WHAT TO WORK ON:
Rewrite the items below with "Instruction" swapped for "Goal" wherever it occurs, keeping everything else the same.

Word and element location records:
------------
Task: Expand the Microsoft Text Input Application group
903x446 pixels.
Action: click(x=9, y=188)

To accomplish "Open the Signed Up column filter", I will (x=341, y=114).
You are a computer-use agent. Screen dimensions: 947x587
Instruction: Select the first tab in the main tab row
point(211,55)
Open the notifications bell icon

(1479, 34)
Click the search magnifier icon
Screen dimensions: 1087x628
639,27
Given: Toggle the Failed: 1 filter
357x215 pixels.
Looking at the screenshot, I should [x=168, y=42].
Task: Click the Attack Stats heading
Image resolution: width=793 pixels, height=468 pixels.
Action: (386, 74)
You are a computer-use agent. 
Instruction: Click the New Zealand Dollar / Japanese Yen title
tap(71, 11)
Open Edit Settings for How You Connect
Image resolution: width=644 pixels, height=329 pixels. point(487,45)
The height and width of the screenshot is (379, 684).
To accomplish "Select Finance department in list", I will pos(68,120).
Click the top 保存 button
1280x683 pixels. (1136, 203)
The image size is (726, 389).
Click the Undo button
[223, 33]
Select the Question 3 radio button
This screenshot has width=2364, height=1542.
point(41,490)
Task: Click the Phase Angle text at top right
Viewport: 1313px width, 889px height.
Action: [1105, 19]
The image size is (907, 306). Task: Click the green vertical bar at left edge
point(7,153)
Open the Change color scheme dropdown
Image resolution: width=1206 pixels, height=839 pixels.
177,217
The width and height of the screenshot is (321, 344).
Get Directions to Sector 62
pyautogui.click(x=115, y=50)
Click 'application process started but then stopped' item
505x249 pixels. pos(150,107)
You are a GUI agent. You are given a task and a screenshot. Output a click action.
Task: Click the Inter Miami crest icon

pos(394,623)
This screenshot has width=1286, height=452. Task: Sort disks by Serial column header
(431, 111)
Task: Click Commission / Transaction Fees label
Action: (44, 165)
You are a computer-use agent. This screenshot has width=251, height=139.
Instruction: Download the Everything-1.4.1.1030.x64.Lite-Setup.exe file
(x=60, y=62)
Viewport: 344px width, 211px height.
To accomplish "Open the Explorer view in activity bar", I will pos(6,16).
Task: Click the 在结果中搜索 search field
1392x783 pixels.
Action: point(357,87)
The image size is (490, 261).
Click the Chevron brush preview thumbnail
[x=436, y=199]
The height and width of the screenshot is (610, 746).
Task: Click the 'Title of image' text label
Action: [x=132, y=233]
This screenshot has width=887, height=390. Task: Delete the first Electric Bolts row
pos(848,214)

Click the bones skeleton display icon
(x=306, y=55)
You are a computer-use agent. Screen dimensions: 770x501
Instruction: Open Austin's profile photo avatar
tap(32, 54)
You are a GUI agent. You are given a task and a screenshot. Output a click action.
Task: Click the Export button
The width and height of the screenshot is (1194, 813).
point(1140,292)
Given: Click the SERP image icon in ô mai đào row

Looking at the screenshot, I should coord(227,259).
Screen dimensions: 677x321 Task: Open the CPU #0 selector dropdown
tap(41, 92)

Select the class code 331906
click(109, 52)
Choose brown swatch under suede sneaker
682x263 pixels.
------------
ANSWER TO THE EXERCISE:
Task: Expand the Microsoft Text Input Application group
903x446 pixels.
Action: click(x=9, y=188)

To accomplish "Open the Signed Up column filter", I will (x=341, y=114).
You are a computer-use agent. Screen dimensions: 947x587
Goal: Select the first tab in the main tab row
point(211,55)
Open the notifications bell icon

(1479, 34)
Click the search magnifier icon
Screen dimensions: 1087x628
639,27
Given: Toggle the Failed: 1 filter
357x215 pixels.
Looking at the screenshot, I should [x=168, y=42].
Task: Click the Attack Stats heading
Image resolution: width=793 pixels, height=468 pixels.
Action: (386, 74)
You are a computer-use agent. 
Goal: Click the New Zealand Dollar / Japanese Yen title
tap(71, 11)
Open Edit Settings for How You Connect
Image resolution: width=644 pixels, height=329 pixels. point(487,45)
The height and width of the screenshot is (379, 684).
To accomplish "Select Finance department in list", I will pos(68,120).
Click the top 保存 button
1280x683 pixels. (1136, 203)
The image size is (726, 389).
Click the Undo button
[223, 33]
Select the Question 3 radio button
This screenshot has width=2364, height=1542.
point(41,490)
Task: Click the Phase Angle text at top right
Viewport: 1313px width, 889px height.
Action: [1105, 19]
The image size is (907, 306). Task: Click the green vertical bar at left edge
point(7,153)
Open the Change color scheme dropdown
Image resolution: width=1206 pixels, height=839 pixels.
177,217
The width and height of the screenshot is (321, 344).
Get Directions to Sector 62
pyautogui.click(x=115, y=50)
Click 'application process started but then stopped' item
505x249 pixels. pos(150,107)
You are a GUI agent. You are given a task and a screenshot. Output a click action.
Task: Click the Inter Miami crest icon

pos(394,623)
This screenshot has width=1286, height=452. Task: Sort disks by Serial column header
(431, 111)
Task: Click Commission / Transaction Fees label
Action: (44, 165)
You are a computer-use agent. This screenshot has width=251, height=139.
Goal: Download the Everything-1.4.1.1030.x64.Lite-Setup.exe file
(x=60, y=62)
Viewport: 344px width, 211px height.
To accomplish "Open the Explorer view in activity bar", I will pos(6,16).
Task: Click the 在结果中搜索 search field
1392x783 pixels.
Action: point(357,87)
The image size is (490, 261).
Click the Chevron brush preview thumbnail
[x=436, y=199]
The height and width of the screenshot is (610, 746).
Task: Click the 'Title of image' text label
Action: [x=132, y=233]
This screenshot has width=887, height=390. Task: Delete the first Electric Bolts row
pos(848,214)

Click the bones skeleton display icon
(x=306, y=55)
You are a computer-use agent. Screen dimensions: 770x501
Goal: Open Austin's profile photo avatar
tap(32, 54)
You are a GUI agent. You are given a task and a screenshot. Output a click action.
Task: Click the Export button
The width and height of the screenshot is (1194, 813).
point(1140,292)
Given: Click the SERP image icon in ô mai đào row

Looking at the screenshot, I should coord(227,259).
Screen dimensions: 677x321 Task: Open the CPU #0 selector dropdown
tap(41, 92)

Select the class code 331906
click(109, 52)
Choose brown swatch under suede sneaker
682x263 pixels.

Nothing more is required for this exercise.